Istri korban, SW, yang berupaya melerai justru turut menjadi korban kekerasan. Ia diduga dipukul menggunakan tangan kosong hingga mengenai bagian leher, mengakibatkan luka berdarah, memar, serta trauma psikis yang mendalam.

Ironisnya, salah satu terduga pelaku pengeroyokan diketahui merupakan anak dari IRW sendiri, sementara pelaku lainnya masih dalam proses penyelidikan karena identitasnya belum sepenuhnya terungkap.

Dilaporkan ke Polisi, Kuasa Hukum Tegaskan Unsur Pidana TerpenuhiMelalui penasihat hukum korban, Marinus Waruwu dari Kantor Hukum Marinus Waruwu & Partners Law Firm, peristiwa ini telah resmi dilaporkan ke Polsek Sepatan, Kabupaten Tangerang.

Marinus menegaskan, tindakan IRW dan pihak-pihak yang terlibat diduga kuat melanggar Pasal 262 KUHP Baru tentang pengeroyokan atau melakukan kekerasan terhadap orang atau barang secara bersama-sama di muka umum.

“Seorang Ketua RW memiliki fungsi vital untuk menjaga kerukunan, keamanan, serta menciptakan lingkungan yang bersih dan sehat. Apa yang dilakukan IRW dengan gaya premanismenya ini telah mencoreng marwah institusi RW,” ujar Marinus.

Pihak kuasa hukum menyebutkan bahwa alat bukti dalam perkara ini telah lengkap dan kuat, di antaranya:

• Visum et Repertum yang menunjukkan luka-luka pada tubuh korban

• Barang bukti utama berupa kayu yang digunakan oleh IRW

• Bukti digital, berupa rekaman video singkat saat aksi penyerangan berlangsung

• Berita Acara Pemeriksaan (BAP) korban dan saksi-saksi yang telah terpenuhi

Kuasa hukum korban juga menyoroti adanya laporan balik yang diajukan IRW ke Polsek Sepatan dengan dalih dirinya menjadi korban pengeroyokan.

Menurut Marinus, langkah tersebut diduga sebagai upaya memutarbalikkan fakta.

“Ini adalah upaya pengecut untuk membalikkan keadaan. Kami memiliki bukti video yang tidak bisa dibantah. Kami meminta kepolisian bertindak profesional, transparan, dan akuntabel sesuai semangat Presisi Polri,” tegasnya.

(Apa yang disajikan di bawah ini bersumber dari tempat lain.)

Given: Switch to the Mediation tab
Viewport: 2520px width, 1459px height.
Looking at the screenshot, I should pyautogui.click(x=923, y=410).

Fakta lain yang turut menjadi sorotan publik adalah dua hari setelah peristiwa dugaan pengeroyokan terjadi, dan setelah IRW selaku Ketua RW mengetahui bahwa pihak korban telah melaporkan kejadian tersebut ke Polsek Sepatan, barulah IRW bersama Ketua RT serta petugas pengangkut sampah bergegas membersihkan lokasi.

Tumpukan sampah yang sebelumnya dikeluhkan korban akhirnya diangkut menggunakan tiga unit truk pengangkut sampah hingga area tersebut terlihat bersih, seolah-olah permasalahan sampah tersebut tidak pernah ada.

Kondisi ini memunculkan pertanyaan serius di tengah masyarakat, mengingat setelah adanya laporan polisi, seolah-olah baru ada aksi sosial dalam kegiatan kebersihan khusus penanganan pengangkutan sampah yang di tumpuk di lokasi tepat di samping rumah AAG (korban).

Fakta ini dinilai memperkuat dugaan bahwa pengangkutan sampah dilakukan sebagai reaksi atas proses hukum, bukan sebagai bentuk tanggung jawab pelayanan kepada warga.

Atas dasar itu, pihak kuasa hukum telah mengajukan surat keberatan atas dugaan kriminalisasi balik sekaligus permohonan agar penanganan perkara dilakukan secara objektif.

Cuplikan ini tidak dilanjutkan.